The prognostic factors of ACC depend on tumor site, tumor stage, the presence of perineural invasion, and tumor grade. Tubular and cribriform subtypes have better prognosis than solid subtypes [2, 11, 12]. Many authors describe worse prognosis for tumor of the minor salivary glands, due to early local infiltration and invasion of surrounding tissue and bone [13, 14] as in our reported case. The treatment of choice consists of total tumor resection [1–7, 10, 11]. However, there is still controversy regarding the adjuvant treatment of this tumor. Several authors recommend postoperative radiation since radiation often produces tumor regression and relieve symptoms [15–17]. Prokopakis and Kokemueller, on the other hand, doubt that postoperative radiation may influence the course of the disease [1, 18]. On the other hand, chemotherapy use for ACC is controversial. Some authors report it being ineffective  while others had some positive response and recommend chemotherapy as palliative treatment in advance cases of ACC .
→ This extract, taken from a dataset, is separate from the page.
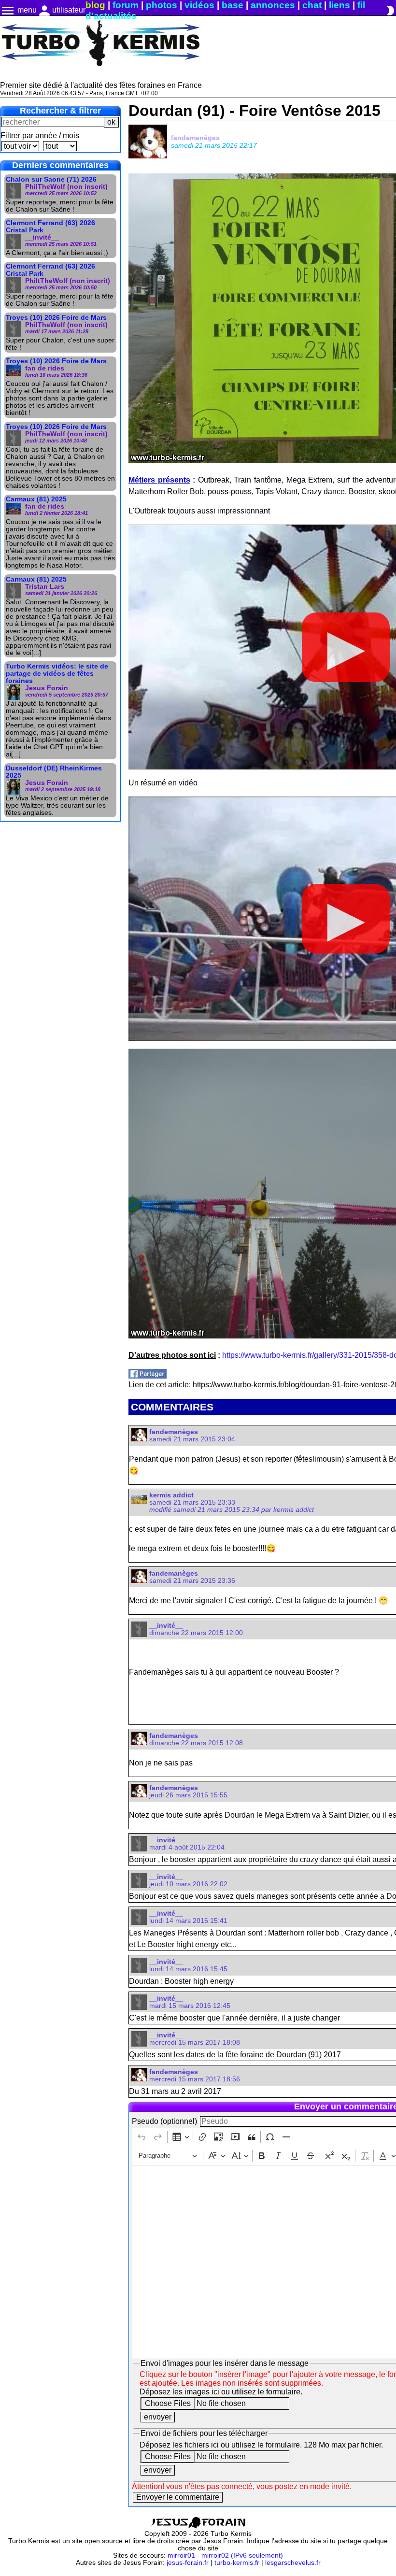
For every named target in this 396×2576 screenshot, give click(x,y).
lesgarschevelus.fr (293, 2562)
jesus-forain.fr (188, 2562)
We report a case of ACC arising from the minor salivary glands and invading the clivus nasopharynx, sphenoid, and cavernous sinuses. Controversy exists regarding the most effective treatment of ACC and there is lack of reliable information about the clinical behavior of ACC in response to treatment. Further clinical trials needed to evaluate the effectiveness of treatment on improving quality of life and survival rates. This case is a reminder that careful monitoring of headache symptoms in patients is essential and a change in characteristics should prompt further investigations.
Patients' consent was obtained for publication of this case report.